A Great Comet is a comet that becomes exceptionally bright. There is no official definition; often the term will be attached to comets that become bright enough to be noticed by casual observers who are not actively looking for them, and become well known outside the astronomical community. Great Comets are rare; on average only one will appear in a decade. While comets are officially named after their discoverers, Great Comets are sometimes also referred to by the year in which they appeared great, using the formulation "The Great Comet of...", followed by the year.
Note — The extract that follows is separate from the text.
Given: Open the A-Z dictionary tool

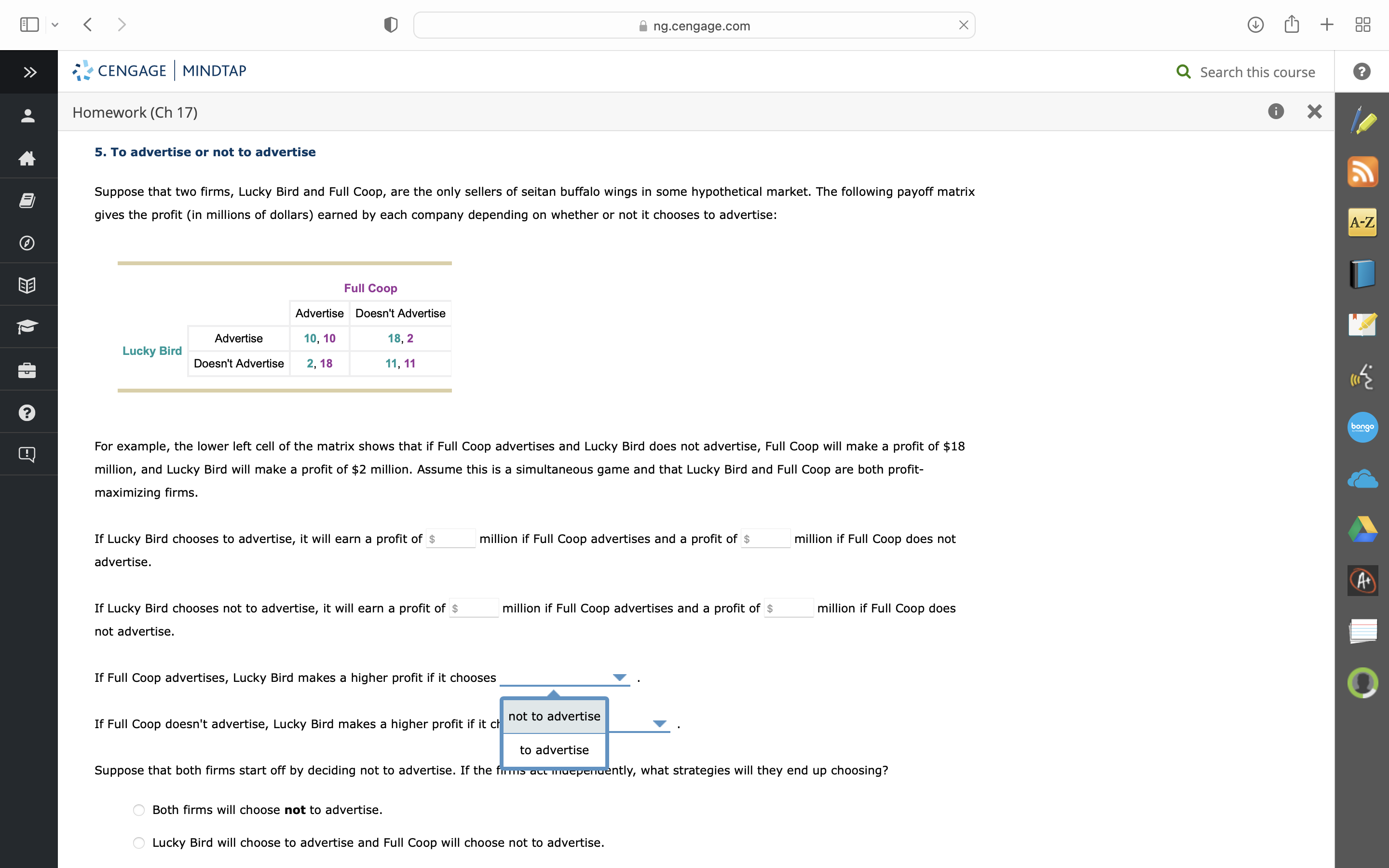Looking at the screenshot, I should coord(1362,222).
The vast majority of comets are never bright enough to be seen by the naked eye, and generally pass through the inner solar system unseen by anyone except astronomers. However, occasionally a comet may brighten to naked eye visibility, and even more rarely it may become as bright or brighter than the brightest stars. The requirements for this to occur are: a large and active nucleus, a close approach to the Sun, and a close approach to the Earth. A comet fulfilling all three of these criteria will certainly be spectacular. Sometimes, a comet failing on one criterion will still be extremely impressive.
For a comet to become spectacular, it also needs to pass close to the Earth. Comet Halley, for example, is usually very bright when it passes through the inner solar system every seventy-six years, but during its 1986 apparition, its closest approach to Earth was almost the most distant possible. The comet became visible to the naked eye, but was definitely unspectacular. On the other hand, the intrinsically small and faint Comet Hyakutake (C/1996 B2) appeared very bright and spectacular due to its very close approach to Earth at its nearest during the March of 1996. Its passage near the Earth was one of the closest cometary approaches on record.